Triple Crown
Bonanza grade silver discovery in Yukon's prolific Dawson Range
Strategic Metals Ltd.’s 100% owned Triple Crown property is one of the best, undrilled prospects in the Dawson Range Gold Belt of southwest Yukon, which includes the Coffee, Klaza, Casino and other deposits. Planned roads to improve access into the known deposits will also benefit the Triple Crown and other early-stage projects in the area.
The claims lie southeast of Apex Mountain within the traditional territory of the Selkirk First Nation. The property exhibits strongly anomalous, multi-element soil geochemistry and is considered to be highly prospective for silver- and gold-rich epithermal veins.
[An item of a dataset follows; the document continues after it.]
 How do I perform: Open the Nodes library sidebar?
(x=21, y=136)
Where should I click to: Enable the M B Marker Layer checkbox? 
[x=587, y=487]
Cursory prospecting in the early 1980s discovered galena- and anglesite-bearing float within recessive linear features. These linears likely mark the surface traces of the metal-rich, epithermal veins. In 2015, one day of prospecting and soil sampling was completed by a three person crew in the newly staked southern part of the property. Results from this work were highly encouraging, including three composite samples, each comprised of several vein fragments, which returned 6680, 2950 and 2390 g/t silver.
In June 2016, a hand trench (TR-16-01) was dug across a strong linear to follow up on the 6680 g/t silver composite sample. Chip sample results from the trench include 570 g/t silver, 2.76% lead, 0.08 g/t gold over 6.4 m and 106 g/t silver, 0.84% lead and 0.03 g/t gold over 9.6 m. These highlight intervals are separated by 5.6 m of weakly mineralized wallrocks. Aside from a few pods of anglesite-encapsulated galena all of the mineralization in TR-16-01 is strongly oxidized. Historical drilling on the same ridge system about eight kilometres to the southeast, indicated that similar but narrower veins are almost totally oxidized to depths of 100 m or more. A number of rock samples from the Triple Crown property have graded better than 0.5 g/t gold with the best yielding 6.54 and 5.01 g/t gold.
Soil and silt sampling conducted intermittently since 1980 has identified several clusters of strongly and very strongly anomalous values for silver, gold, lead, copper, arsenic, antimony, bismuth and zinc across the property. No drilling has been done on the Triple Crown property.